Pityana: Thank you very much, colleagues. My name is Barney Pityana, and I am the retired vice chancellor of the University of South Africa. I am also an emeritus professor of law at Unisa. I have an affiliation with Rhodes University's philosophy department, too.
I am very keen on this project you are doing, not just because this is a topical issue today, but more importantly because it goes to the heart of how states fail and how South Africa got to be where it is. And I hope ultimately that the wisdom that comes from scholarship of this nature will tell us how to avoid the pitfalls of democracy and bad politics. Unfortunately, in this country, we have failed to prevent this – indeed, we have failed in a very grotesque manner. And what is even more bothersome in failing to do that is our insistence that we were on the right track; we would not hear anybody saying anything different.
The general character of society and politics has been – to use a word that South Africans like to use – ‘denialist’; and so this exercise has my enthusiastic support, and I hope it will open us up to new understandings of our politics.
Buthelezi: A helpful place to start is with the assertion that South Africans failed to prevent state capture.
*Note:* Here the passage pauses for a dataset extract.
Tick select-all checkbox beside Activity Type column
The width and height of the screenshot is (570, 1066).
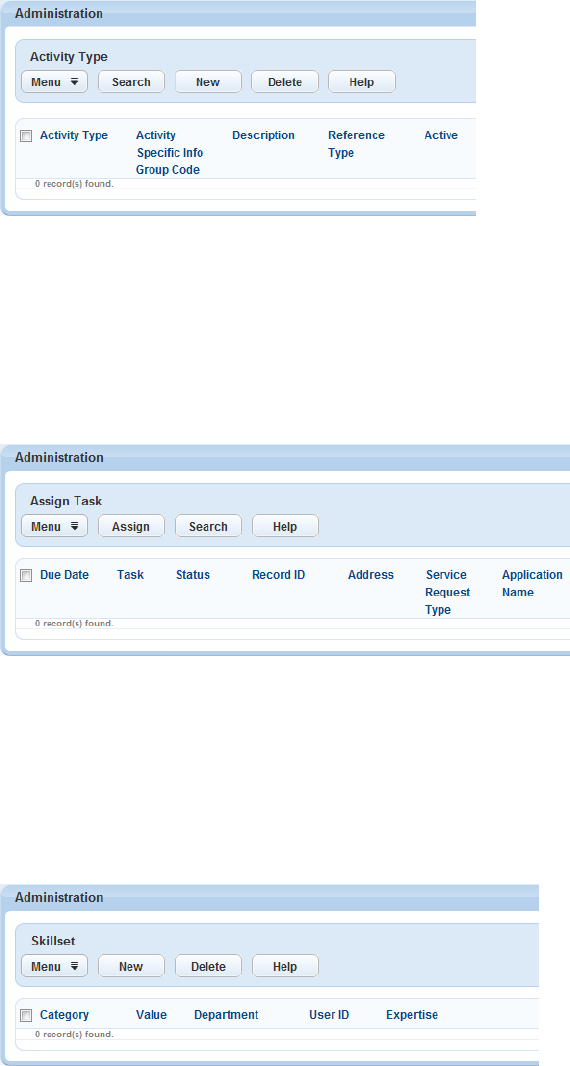(26, 136)
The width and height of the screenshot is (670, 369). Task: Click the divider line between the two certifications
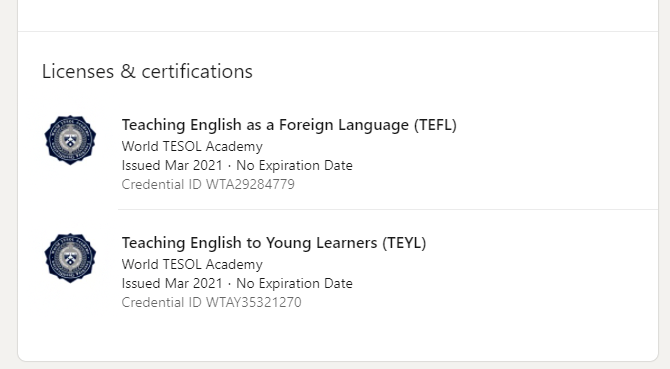point(388,209)
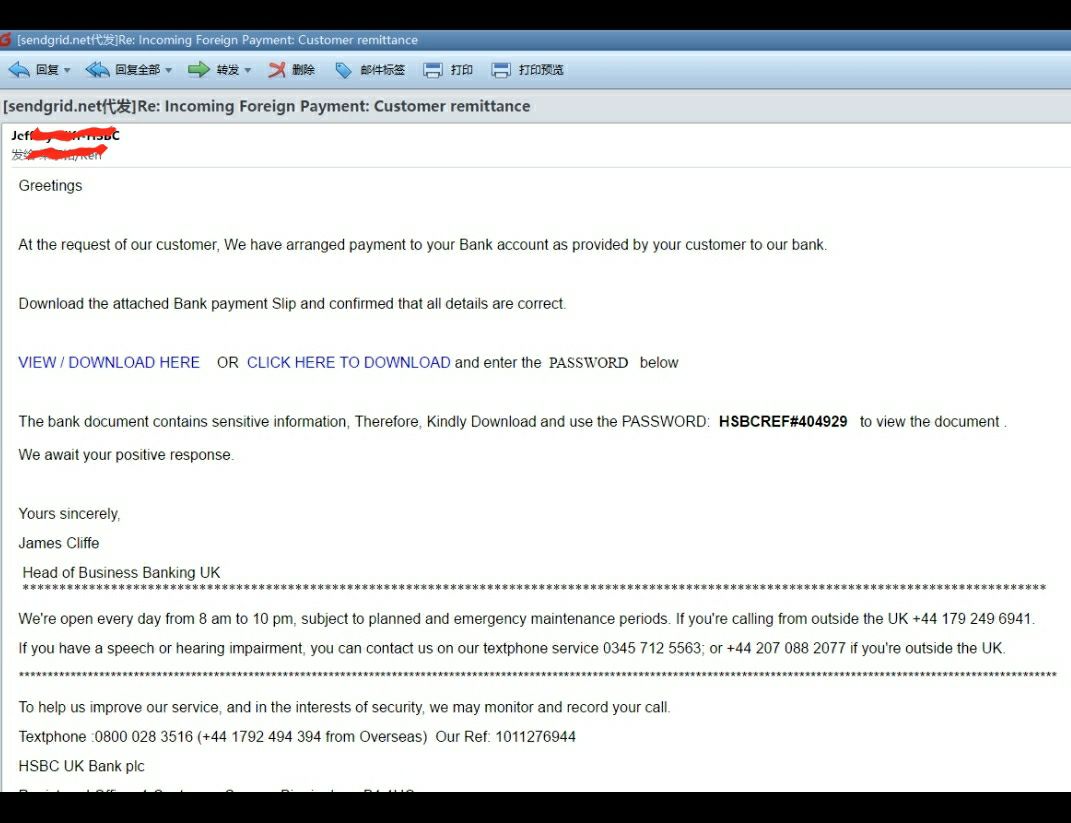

But in understanding how we failed, I would like to go back to how we got here. And I wonder if you could put this in a longer historical context for us, in the tradition or the history of South African politics?
Pityana: For me, there are two historical threads.
We know that for 50 years or so, South Africa was ruled by Afrikaner nationalists. This regime was very conscious of the perverse influence and power of the English colonial superstructure that had undermined Afrikaner consciousness and the possibilities for Afrikaner nationalism.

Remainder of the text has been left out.